**Assigned task**
Extract the lines up to and including the one that contains "The width and", starting with the first line of the entries below, and omit the pictures.

**Records for this exercise**
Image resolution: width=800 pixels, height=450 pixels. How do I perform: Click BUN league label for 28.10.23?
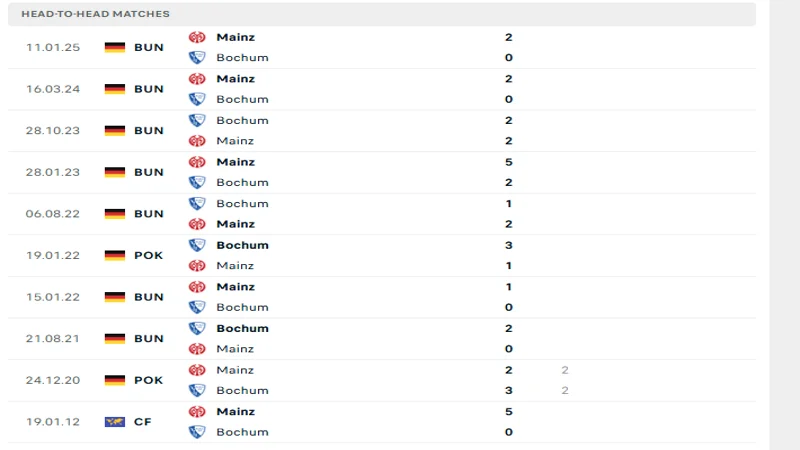[x=148, y=131]
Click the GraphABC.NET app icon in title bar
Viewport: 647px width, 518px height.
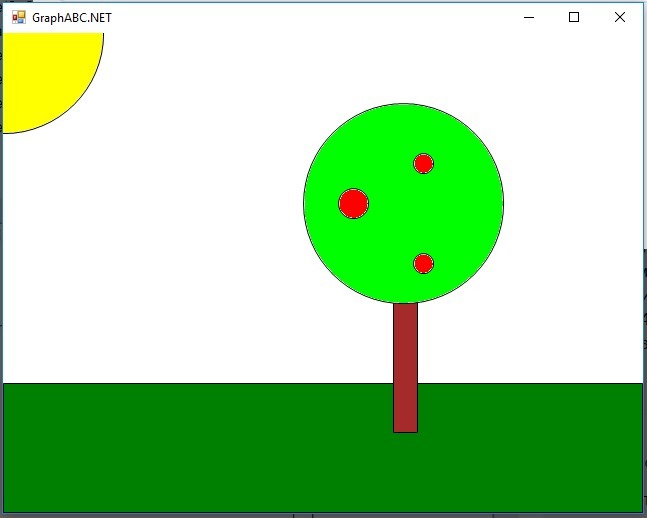click(x=18, y=17)
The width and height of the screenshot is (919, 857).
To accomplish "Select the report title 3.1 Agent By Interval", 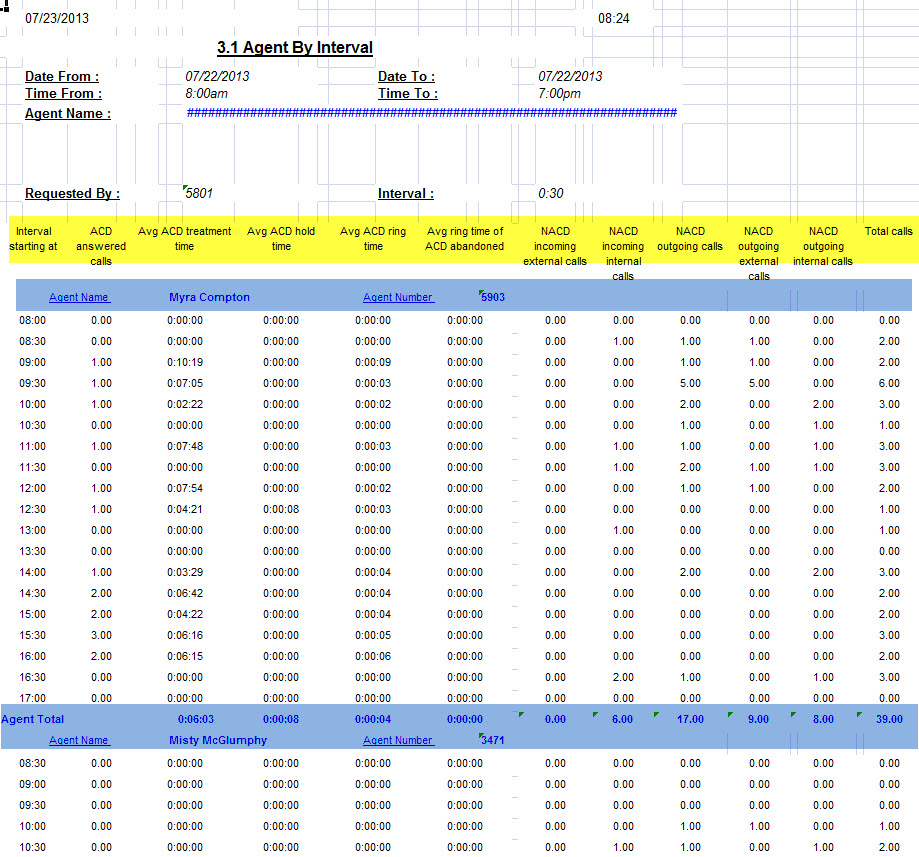I will pos(294,48).
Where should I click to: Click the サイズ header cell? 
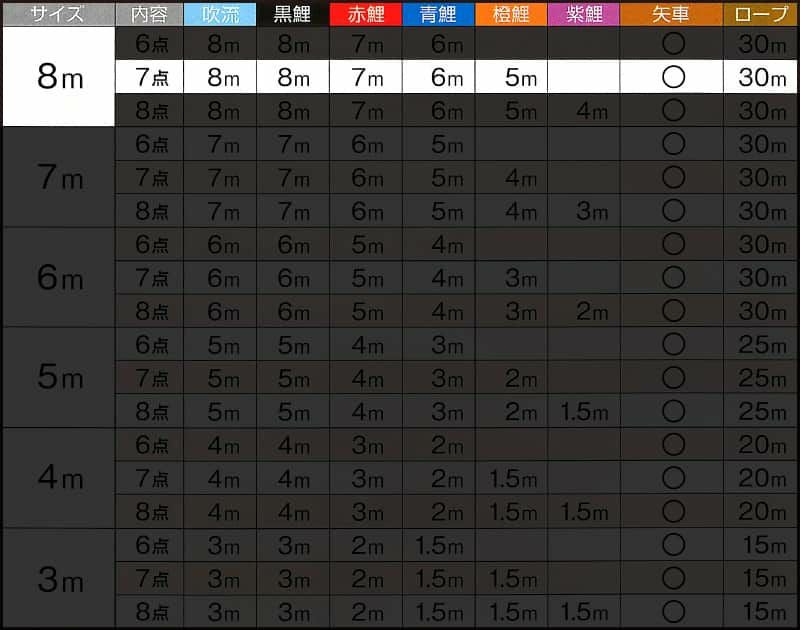point(59,14)
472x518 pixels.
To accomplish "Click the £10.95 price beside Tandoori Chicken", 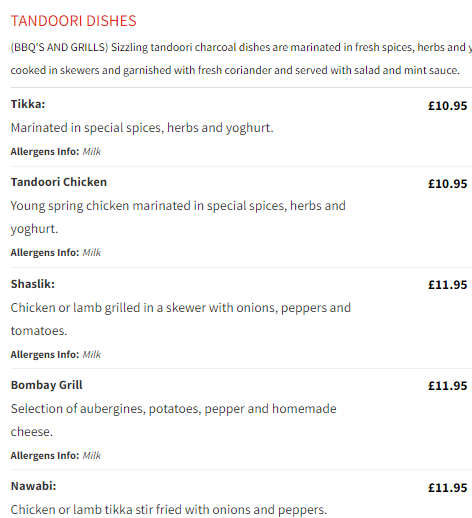I will click(x=448, y=184).
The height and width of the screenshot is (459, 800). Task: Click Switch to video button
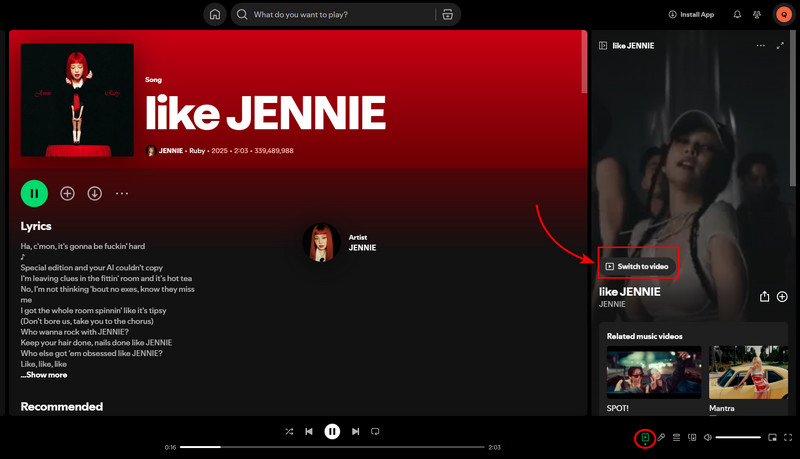637,267
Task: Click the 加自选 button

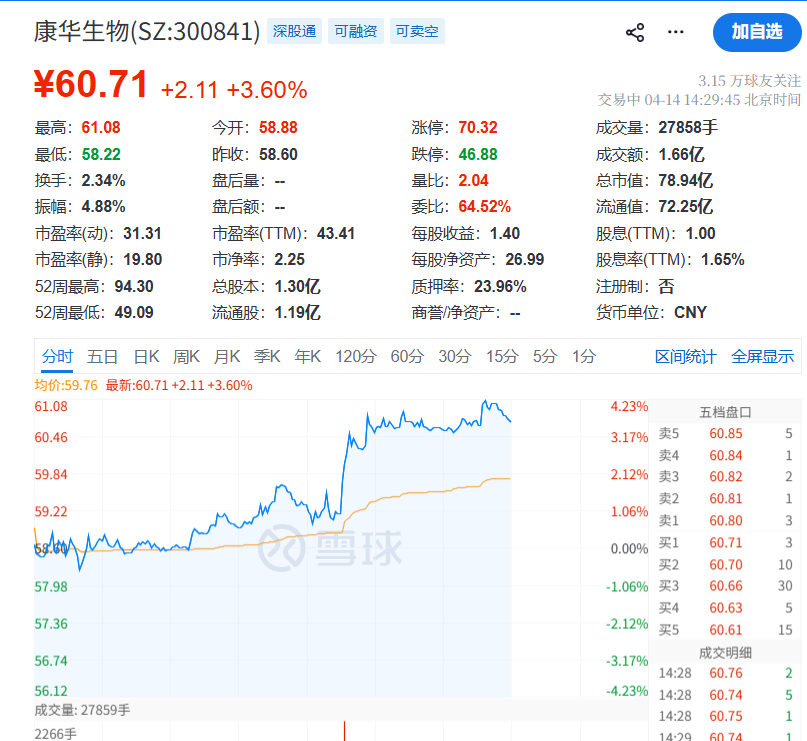Action: [756, 31]
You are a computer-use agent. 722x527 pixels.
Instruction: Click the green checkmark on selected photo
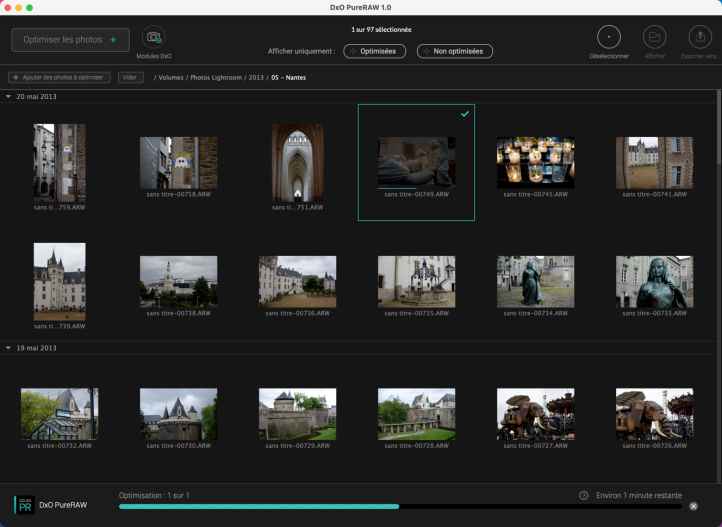click(x=464, y=115)
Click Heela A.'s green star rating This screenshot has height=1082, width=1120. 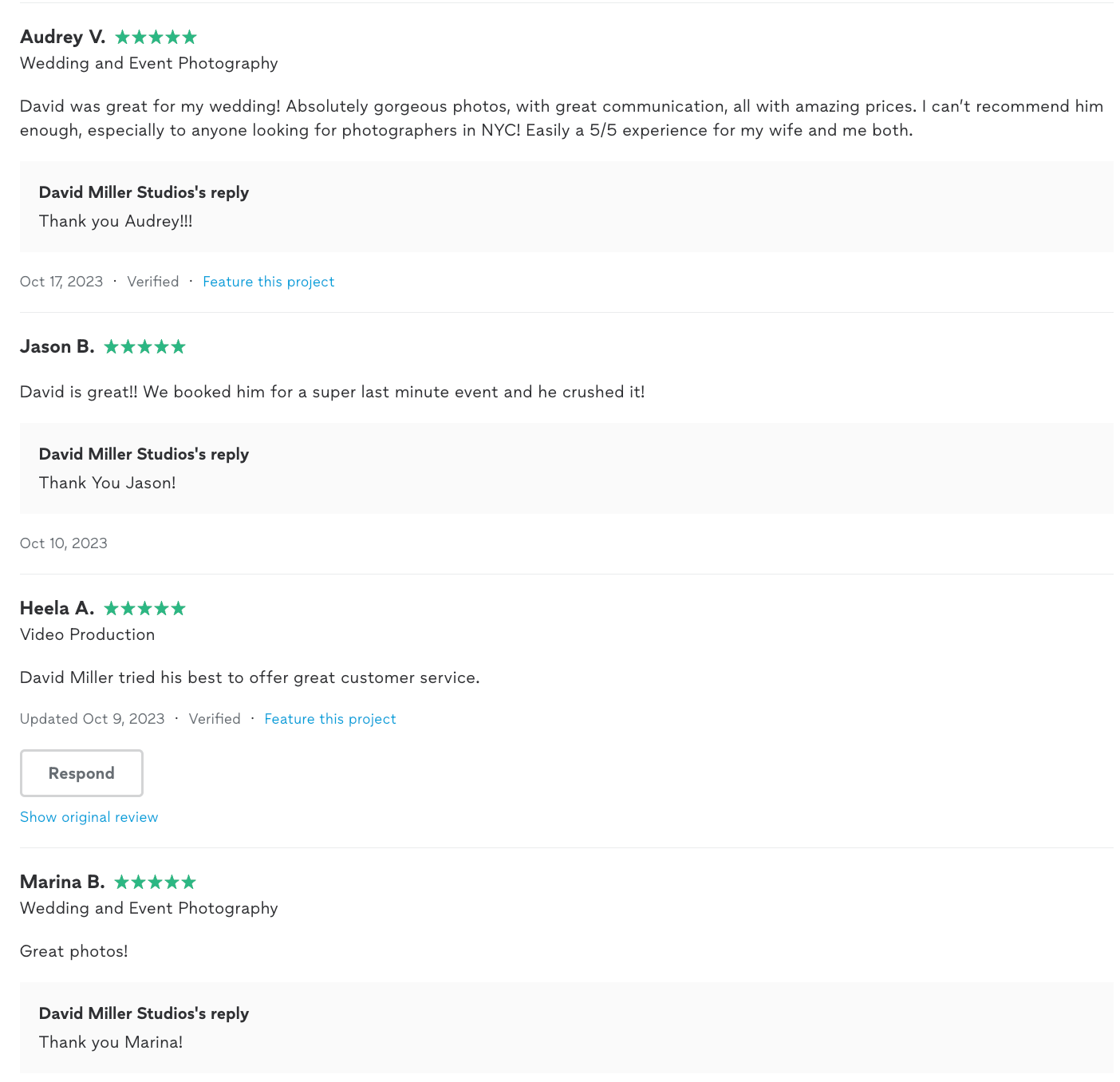pos(144,609)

**Response**
Image resolution: width=800 pixels, height=450 pixels. How do I perform: Click BUN league label for 28.10.23?
[x=148, y=131]
Click the GraphABC.NET app icon in title bar
Viewport: 647px width, 518px height.
click(x=18, y=17)
The width and height of the screenshot is (919, 857).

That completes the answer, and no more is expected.